Still theres always Rap music and Paris Hilton to divert us. Thank you, America.
 
Their architecture was more precise than we could ever dream of although not on the same scale of the Egyptians..both combined astrology with architecture.

We couldn't hope to reproduce such technical expertise and its extremely unlikely that we shall do so in the future. One may as well ask Tracey Emin to paint like Leonardo Da Vinci.. the skills, patience, schooling and most importantly the sense of the Spiritual are now sadly lacking.

Still theres always Rap music and Paris Hilton to divert us. Thank you, America.

Don´t forget Mac Donalds
 
Still theres always Rap music and Paris Hilton to divert us. Thank you, America.

You might want to try avoiding the culture-based feelings of superiority Europeans had in relation to native cultures by not making similar assumptions about rap music. One specific not very talented, very rich person and rap music, which has a huge variety of musical variations and artistic abilities under its category, seem an odd pair in that sentence. For a moment consider that you may have been trained (note that, trained) in how to listen to other forms of music with other aesthetic priorities. If it was rock, you are talking about specific, generally repetitive rhythms, with the focus of variation and play on melody against harmonic structures. With rap and hip hop you are dealing with an emphasis on rhythmic variation and repeating melodic riffs. If only the Europeans had said: these people are different, I wonder what we can learn from them, and spent time acculturating themselves to native aesthetics, spiritual practices, societal organization, leadership styles, healing techniques and, as you said, architecture. If only those who encounter music essentially or literally from other cultures allowed themselves to be trained to get it, rather than assuming that one can lump the whole thing together negatively and assume that the people who are listening have poor aesthetics or are dupes of some kind. Hell, with the help of one music teacher I even came to enjoy one Opera. I don't listen to more on my own. But I could after a while come to understand its (peculiar to me) aesthetics and pleasures.

I keep living in hope that curiosity will overcome knee-jerk belittling of different aesthetics.
 
I don't think many people deny that religion in the West has a bloodythirsty history, one as violent as anything practised by the Incas and Aztecs.
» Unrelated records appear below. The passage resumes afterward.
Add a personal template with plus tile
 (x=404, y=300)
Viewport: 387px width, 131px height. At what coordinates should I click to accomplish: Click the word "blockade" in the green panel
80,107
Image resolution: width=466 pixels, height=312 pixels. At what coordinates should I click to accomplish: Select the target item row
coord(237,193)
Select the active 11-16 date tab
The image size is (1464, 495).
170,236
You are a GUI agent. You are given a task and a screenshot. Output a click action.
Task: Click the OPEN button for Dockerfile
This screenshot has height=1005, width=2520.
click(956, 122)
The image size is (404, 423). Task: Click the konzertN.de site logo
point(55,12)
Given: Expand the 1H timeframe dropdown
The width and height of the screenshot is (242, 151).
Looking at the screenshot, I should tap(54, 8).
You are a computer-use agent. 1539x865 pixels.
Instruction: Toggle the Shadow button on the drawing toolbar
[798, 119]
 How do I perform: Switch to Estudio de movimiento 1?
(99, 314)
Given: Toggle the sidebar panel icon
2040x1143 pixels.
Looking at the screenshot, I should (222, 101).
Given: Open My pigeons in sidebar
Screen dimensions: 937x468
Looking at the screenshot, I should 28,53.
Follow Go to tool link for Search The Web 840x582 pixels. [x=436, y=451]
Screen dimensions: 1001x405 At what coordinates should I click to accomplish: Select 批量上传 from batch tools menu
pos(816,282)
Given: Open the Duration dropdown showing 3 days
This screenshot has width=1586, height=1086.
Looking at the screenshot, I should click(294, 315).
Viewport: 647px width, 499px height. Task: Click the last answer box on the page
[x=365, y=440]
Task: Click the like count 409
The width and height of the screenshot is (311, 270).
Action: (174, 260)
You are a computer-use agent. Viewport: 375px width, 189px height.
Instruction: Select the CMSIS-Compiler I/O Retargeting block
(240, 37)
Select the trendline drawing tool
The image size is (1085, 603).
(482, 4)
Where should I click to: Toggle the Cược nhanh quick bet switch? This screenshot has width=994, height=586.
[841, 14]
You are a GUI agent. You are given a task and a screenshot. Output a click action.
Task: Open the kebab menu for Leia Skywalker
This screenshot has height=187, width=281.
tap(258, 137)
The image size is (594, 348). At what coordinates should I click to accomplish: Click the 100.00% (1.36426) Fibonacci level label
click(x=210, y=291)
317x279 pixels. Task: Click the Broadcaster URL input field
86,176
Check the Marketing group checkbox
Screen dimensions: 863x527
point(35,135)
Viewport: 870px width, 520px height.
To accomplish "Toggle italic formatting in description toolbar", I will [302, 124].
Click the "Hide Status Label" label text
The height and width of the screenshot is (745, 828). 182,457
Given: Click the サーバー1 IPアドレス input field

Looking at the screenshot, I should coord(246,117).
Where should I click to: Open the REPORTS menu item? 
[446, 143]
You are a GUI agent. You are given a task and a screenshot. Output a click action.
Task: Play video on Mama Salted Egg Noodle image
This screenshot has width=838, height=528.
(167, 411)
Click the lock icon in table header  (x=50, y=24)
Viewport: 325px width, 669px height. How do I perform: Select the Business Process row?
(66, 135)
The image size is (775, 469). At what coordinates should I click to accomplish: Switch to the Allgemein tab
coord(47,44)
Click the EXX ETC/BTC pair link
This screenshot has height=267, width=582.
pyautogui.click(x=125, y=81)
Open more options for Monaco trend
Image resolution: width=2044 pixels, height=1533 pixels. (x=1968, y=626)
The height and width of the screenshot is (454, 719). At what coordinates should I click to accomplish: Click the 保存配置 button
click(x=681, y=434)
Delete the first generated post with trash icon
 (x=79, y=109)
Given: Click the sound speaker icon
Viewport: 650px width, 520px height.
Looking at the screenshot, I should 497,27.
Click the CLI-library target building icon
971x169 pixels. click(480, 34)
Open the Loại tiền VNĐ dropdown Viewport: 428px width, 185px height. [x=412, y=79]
What I do object to is how some people portray the West - Americas relationship. As if big bad whitey stomped in and abused the poor innocent Incas and Aztecs. When one realizes that these people subjugated and slaughtered rivalling civilizations and nomads (why do you think so many of the natives allied themselves with the Spanish?), and used them as human sacrifices, it becomes clear that what goes around, comes around.

Ah yes...those nasty Red Indians fighting one another and causing mayhem.

If I'm wrong..Sioux me! :rolleyes:
 
Billy,
Mountainhare was talking about the Aztecs and Incas in Central America, not North American natives.

What about the Mayans and Toltecs?
 
What I do object to is how some people portray the West - Americas relationship. As if big bad whitey stomped in and abused the poor innocent Incas and Aztecs. When one realizes that these people subjugated and slaughtered rivalling civilizations and nomads (why do you think so many of the natives allied themselves with the Spanish?), and used them as human sacrifices, it becomes clear that what goes around, comes around.

Yes, some tribal people aligned themselves with the Europeans. And those who survived I am quite sure found the new boss the same or worse as the old boss.

When do you think what goes around, comes around will start to take effect in relation to the horrible abuses and genocidal activites of Europeans in relations to native tribes IN GENERAL?
 
The Maya and Toltec civilization faced a crisis not unlike that which we face today. It will be interesting to see how we maneuver through this situation or if we follow in their foot steps. The Maya faced a situation in which the noble class out grew and mismanaged and overstretched their resources in pursuits of personal pleasure and power. When faced with a natural disaster – a drought, they crumbled.